Kottiyoor Ulsavam or Kottiyoor Vysakha Mahotsavam () is a 27-day annual pilgrimage observed by Hindus commemorating the Mythology of Daksha Yaga. The pilgrimage is similar to the Kumbh Mela of Prayag, where ablutions are performed. The temple and grounds are also known as Dakshina Kasi.

In Kottiyoor (Kerala), there are two shrines on the banks of the Vavali (Bavali) river. On the west bank sits the Thruchherumana Vadakkeshwaram Temple (called Ikkare Kottiyoor Temple by natives), which is a nalukettu temple complex. On the east bank, there is a temporary shrine called "Akkare Kottiyoor", where the festival ceremonies take place. This is opened only during the Vysakha Mahotsavam. During the Vysakha pilgrimage, puja is performed in a temporary temple (Ikkare Kottiyoor) in the same prehistoric Vedic location. Only temporary thatch huts, which are removed after the festival, are built. Every year, thousands of pilgrims come to the Yajna bhoomi. Yajna shala has a Swayambhu Shivalinga, where ablutions are performed. The Akkare Kottiyoor temple, where the yajna takes place, has no Sreekovil/Garbhagriha (sanctum sanctorum); instead, it is located on a raised platform made of river stones named Manithara (മണിത്തറ). The temple is located at the center of a pond that is the origin of a spring. From the pond, water flows towards the Vavali river to the west. The entire shrine looks like Shivalinga itself if viewed from the sky. This pond is called Thiruvanchira(തിരുവഞ്ചിറ). Devotees circumambulate the shrine within the pond, mostly in the rain. There is another raised circular platform beside the main shrine, called Ammarakal Thara(അമ്മാരക്കല്ല് തറ). Finally, there is a giant Jayanti vilakku (a type of Lakshmi lamp) and an idol covered by a palmyra leaf umbrella (ഓലക്കുട) there. It is believed that Sati immolates herself on Ammarakal Thara.

The Ikkare Kottiyoor temple and Akkare Kottiyoor temple are dedicated to Mahadeva. The Vavali River flows between the shrines. The Ikkare Kottiyoor temple is believed to have been created by Parashurama, whereas the Akkara Kottiyoor temple is a Swayam bhu, which means naturally formed. The system of rites and rituals of the temple were developed by Sankaracharya.

Period of pilgrimage
The festival occurs from the Swati Nakshatra of the Saka calendar month of Vaisakha to Chitra Nakshatra of Jyaistha month. This is equivalent to the Malayalam calendar months of Medam-Edavam to Edavam-Mithunam or the Gregorian months of May–June to June–July. The pilgrimage occurs during the monsoon season when there is abundant rainfall in the region. The flow of the Vavali river  water is suitable for ablutions and the sacred pond Tiruvanchira is filled with water. The climate during the pilgrimage is moderate to slightly cold.

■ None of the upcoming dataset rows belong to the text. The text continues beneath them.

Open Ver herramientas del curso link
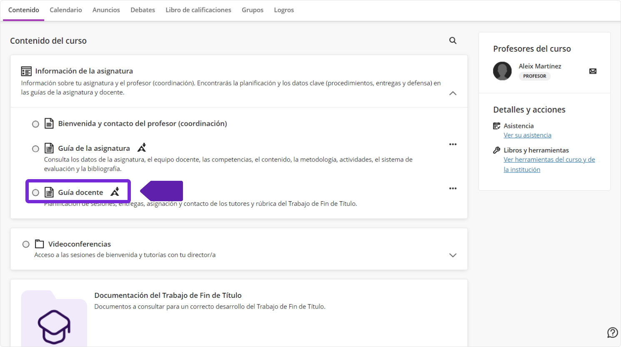Image resolution: width=621 pixels, height=347 pixels. pos(549,160)
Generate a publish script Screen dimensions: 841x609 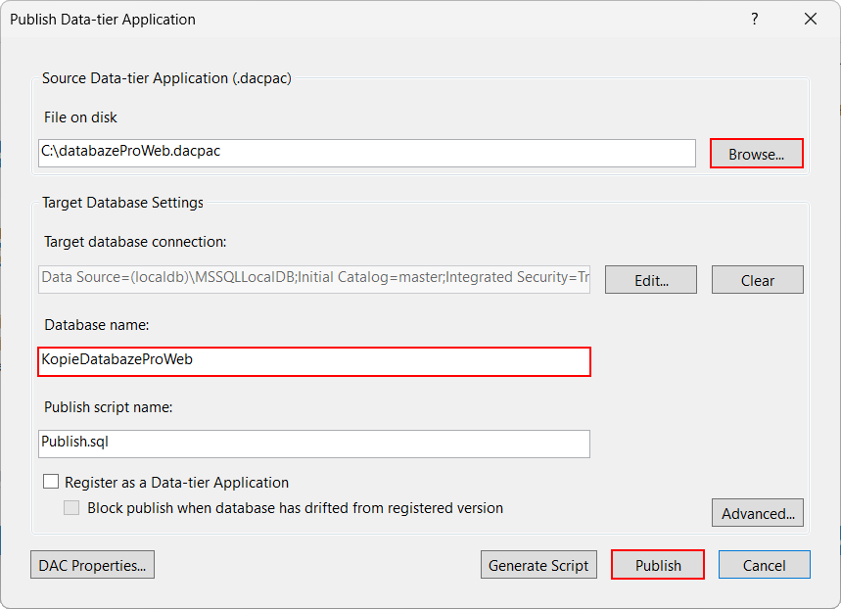tap(538, 564)
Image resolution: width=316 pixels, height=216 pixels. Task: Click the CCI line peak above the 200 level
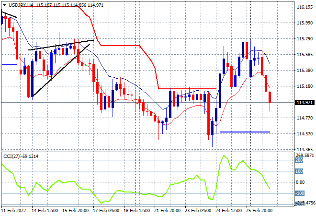tap(224, 156)
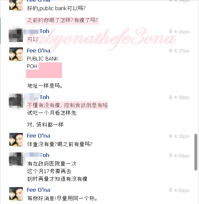The image size is (199, 204).
Task: Click the PUBLIC BANK message text
Action: click(42, 58)
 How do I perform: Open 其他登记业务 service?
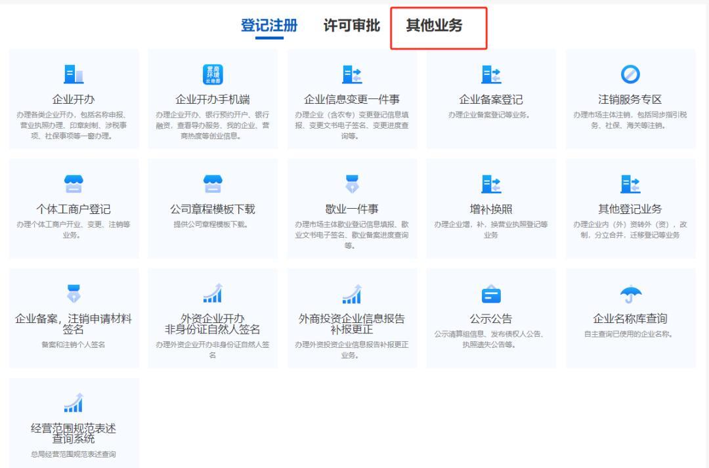pyautogui.click(x=631, y=184)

Even though the pilgrimage is called Kottiyoor Ulsavam or Kottiyoor Festival, the programs related to the pilgrimage are only religious rituals there are no entertainment programs like festivals in other temples. Only Vedic hymns are recited and priestly rites and rituals  performed.

Legend

Daksha Yagna was an important turning point in the creation and development of sects in Hinduism like Shaktism and Shaivism. It is the story behind the 'Stala Purana' (Origin story of Temples) of Shakti Peethas.

Daksha organised a huge yaga and intentionally avoided Shiva and Sati. Even though discouraged by Shiva, who told her not to go to a function where she and her husband was uninvited; the personal bondage with her parents made Sati ignore social etiquette and her husband's wishes. Sati without Shiva went to the ceremony. She was snubbed by Daksha and insulted by him in front of the guests. Sati unable to bear further insult ran into the Sacrificial fire and immolated herself. Shiva upon knowing the terrible incident in his wrath invoked Virabhadra and Bhadrakali by plucking a lock of hair and thrashing it on the ground. Virabhadra and Bhoota ganas marched south and destroyed all the premises. Daksha was decapitated and the yagnja shaala was devastated in the rampage. The Bhutaganas' celebrated victory by plucking the beard of 'Presiding Master' of the yagnja, Sage Bhrigu as a war souvenir. Daksha was later forgiven and given life by fixing a ram (Male Goat)'s head and the yagna was allowed to complete, with the presence of all the divinity.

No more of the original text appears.